“The Invincible” / “The Vacant Coast”
(Pyramid Blood / Otherworldly Mystics)

Stanislaw Lem’s THE INVINCIBLE. Got it, Joshua Stefane, added to my list. I mean, I’m not kidding, SOLARIS is in the mail for me right now, and can’t wait to start. Like seriously – it should be here next week according to Amazon’s shipping notification. I’m an insatiable science fiction junkie, much like Stefane, it sounds, and we’d probably get along just fine, being that we’re both writers too. Anyway, you’re here about these tapes aren’t you, not the little aside I’ve got going on here? (Well, a one-sided aside anyway.) (And really, it sometimes seems as if my music writing comes off as science fiction snippets anyway – at least that’s the POINT.) (Do I detect a hint of dissatisfaction?) (Never, music is my first love. Sci-fi’s a close second, probably. Books are, anyway.) (GET ON WITH IT.) The whole science fiction connection comes from THE INVINCIBLE, which is intended as an “unofficial soundtrack” to the book. I’ve been meaning to get into Lem for a long time, as SUMMA TECHNOLOGIAE, while nonfiction, has been on my reading list (which is insanely long) forever, but maybe I can ride the wave of Endurance into my first foray. I’ll take my chances with these two tapes.

First, on THE INVINCIBLE, Stefane crafts patient approximations of deep space upon the advent of humanity’s venturing into it. He molds, effortlessly, sonic sculptures that conjure the awe of the infinity facing such a finite creature as man, as well as the terrifying uncertainty of first contact. He depicts space as indifferent and hostile to humans and magnifies their insignificance within it. The ambient passages of THE INVINCIBLE serve to further, ahem, alienate mankind in the vastness of the universe, seeping into the subconscious and burrowing into the back of the mind. It asks the questions that Lem would – what is a hostile entity, and how do we perceive it? What makes something hostile toward us anyway? And could it be that our humanness is projecting that hostility? Are WE in fact the hostile entities? (Again, haven’t read the book yet, hope I’m close.)

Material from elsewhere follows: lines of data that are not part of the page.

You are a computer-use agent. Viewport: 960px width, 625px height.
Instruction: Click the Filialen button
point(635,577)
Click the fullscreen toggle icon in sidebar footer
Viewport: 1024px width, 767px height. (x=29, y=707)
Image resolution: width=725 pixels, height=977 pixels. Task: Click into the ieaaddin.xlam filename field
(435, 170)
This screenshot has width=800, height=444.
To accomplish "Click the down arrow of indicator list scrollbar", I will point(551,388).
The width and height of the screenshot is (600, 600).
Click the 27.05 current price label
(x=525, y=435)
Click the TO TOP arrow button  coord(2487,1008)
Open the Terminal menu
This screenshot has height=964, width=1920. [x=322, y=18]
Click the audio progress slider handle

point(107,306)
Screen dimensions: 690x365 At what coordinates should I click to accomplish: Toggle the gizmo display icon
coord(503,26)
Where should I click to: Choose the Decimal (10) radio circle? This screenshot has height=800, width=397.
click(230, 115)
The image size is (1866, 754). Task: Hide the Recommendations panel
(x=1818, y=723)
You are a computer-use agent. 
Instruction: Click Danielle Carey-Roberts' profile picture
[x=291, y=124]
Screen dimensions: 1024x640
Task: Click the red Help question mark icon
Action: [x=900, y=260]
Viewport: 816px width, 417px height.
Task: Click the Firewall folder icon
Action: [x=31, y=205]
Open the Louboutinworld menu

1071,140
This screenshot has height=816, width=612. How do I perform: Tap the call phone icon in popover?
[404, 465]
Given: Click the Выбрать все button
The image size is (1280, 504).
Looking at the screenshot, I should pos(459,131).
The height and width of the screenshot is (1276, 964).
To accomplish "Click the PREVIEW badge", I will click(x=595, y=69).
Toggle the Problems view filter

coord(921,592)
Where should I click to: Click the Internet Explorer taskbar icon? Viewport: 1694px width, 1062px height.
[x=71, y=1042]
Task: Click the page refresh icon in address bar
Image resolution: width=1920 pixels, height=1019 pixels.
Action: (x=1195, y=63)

The story behind THE VACANT COAST is a different one, but no less intriguing. Stefane, who now resides in Japan, spent time in Kinosaki “during a period of convalescence,” and this release was conceived and recorded there. The town, not far from the southern coast of the island and about a hundred miles from Tokyo, is renowned for its hot springs, and therefore is conducive to deep meditation and spiritual and physical healing. All of this is basically a description right in the Endurance wheelhouse, whose sonics perfectly soundtrack YET AGAIN a narrative, this time of an earthly place, but one no less deserving of reverent, inspired composition. A place like Kinosaki allows one to get inside their own head, and Stefane’s imagination was deeply fired by his time there. He also discovered some photographs from the 1960s, two of which adorn the j-card of this tape, and the photographer is unknown. Each evokes a time and a place, and it’s easy to see why Stefane found them so absorbing that he used them for his album artwork. Both images portray a quintessential moment in life, and Stefane’s connection to them, perhaps enhanced by his location, is deep and unknowable yet expertly expressed in THE VACANT COAST.

In the end, whether the plot takes you to the furthest interstellar reaches or simply a mysterious, unusual place here on Earth, there’s always a story to uncover, whether you follow it or write it yourself. Endurance does both here, and expertly.